Last week I was invited to speak at CfBT’s Schools Working Together Conference. Here is the gist of what I shared…
Effective feedback is vital if children are to make progress. For many years, teachers have given feedback in books through written comments. Whilst this has its’ place, I question how effective written feedback is, especially for younger children and those with low levels of reading ability. For this reason, I often provide verbal feedback and find this to be most effective. However, this raises two issues. Firstly, verbal feedback requires the teacher to provide this, to the individual child, during lesson time. How feasible is this considering many of us have 30 children in our class at any one time? Secondly, if feedback is given verbally, where is the ‘trail’ of feedback in a child’s book (learning journey) for the child and others (parents, SLT, OFSTED etc) to see?

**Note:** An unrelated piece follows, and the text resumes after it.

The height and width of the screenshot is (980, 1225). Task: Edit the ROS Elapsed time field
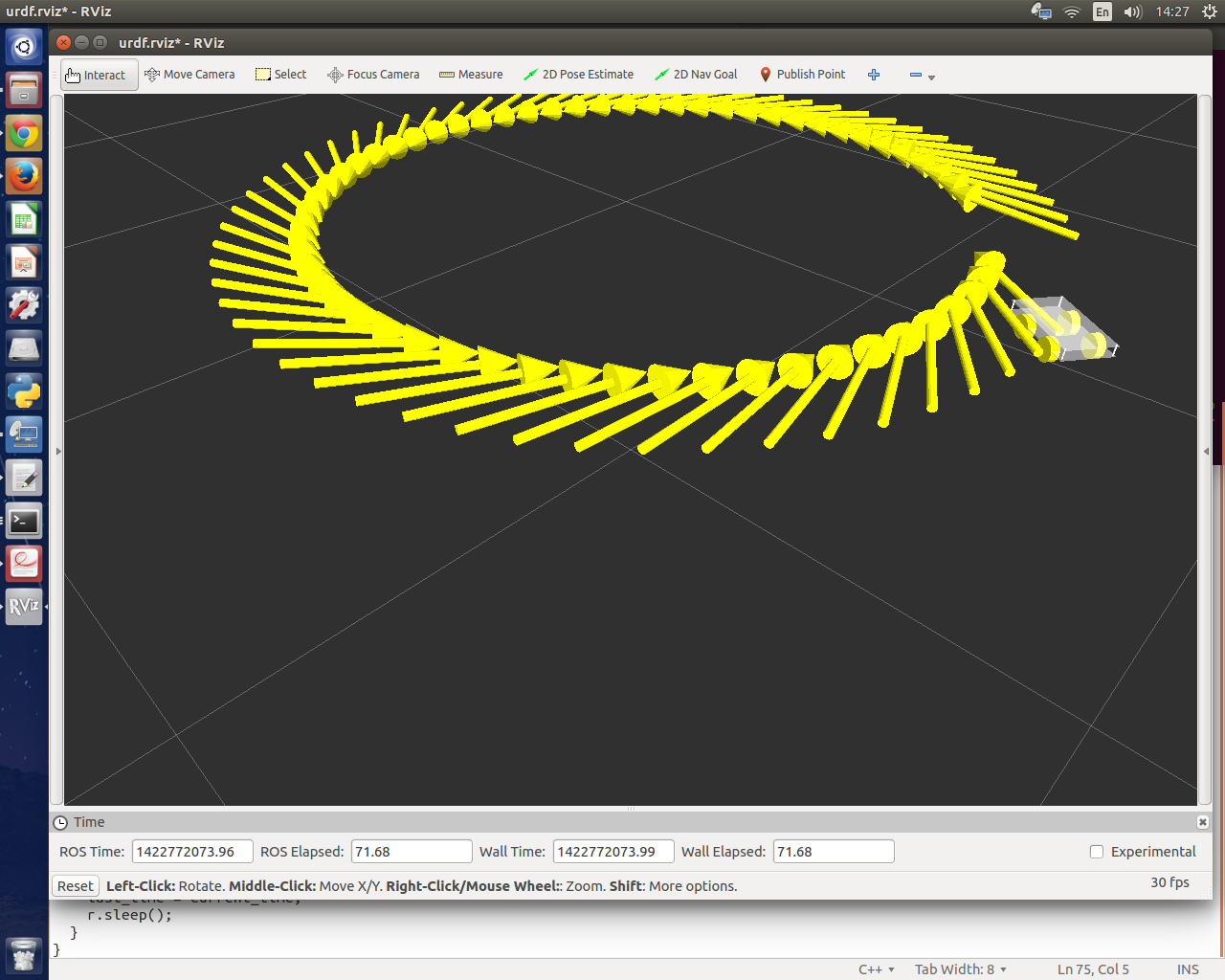pyautogui.click(x=412, y=851)
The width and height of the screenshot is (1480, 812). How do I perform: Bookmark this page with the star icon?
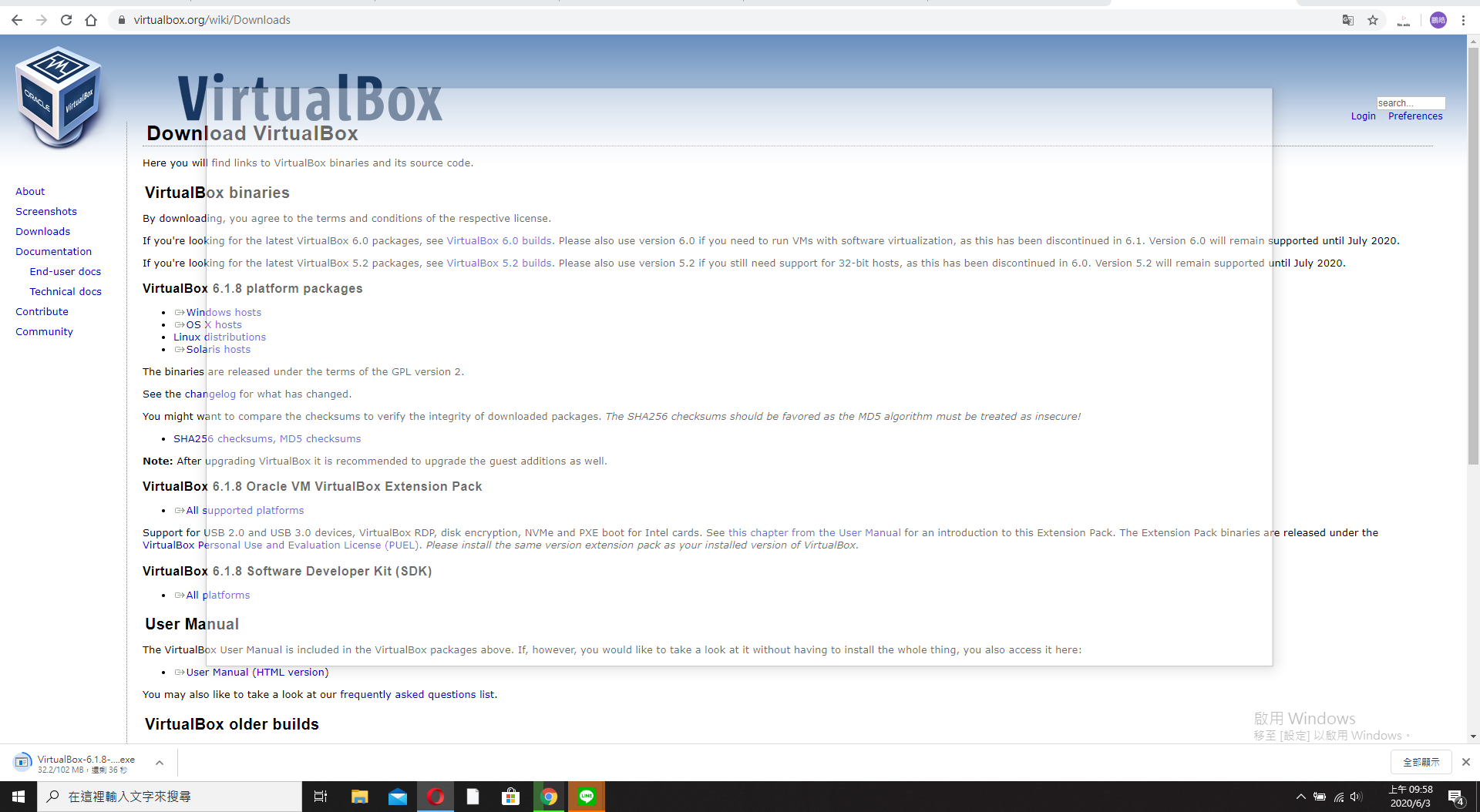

To solve both issues, I have started to use SoundCloud and QR Codes. SoundCloud is an iPad app and cloud storage that enables me to record my verbal feedback (without the child being present) and store it as an audio file ‘in the cloud’. I then, using RedLaser, generate a QR code linked to the audio file’s URL in SoundCloud. I print it, stick it in the child’s book and then they scan it using a mobile device to listen to my feedback.
After the success of using SoundCloud and QR codes to provide effective teacher feedback, I then considered the possibilities of using this for peer assessment. Peer assessment raises the same issues as teacher feedback but also generates the issue of the ‘peer assessors’ ability to write or communicate their feedback effectively through written word. Children in my class, of all abilities, now provide peer assessment through the use of SoundCloud and QR codes. This has also proven to be most effective.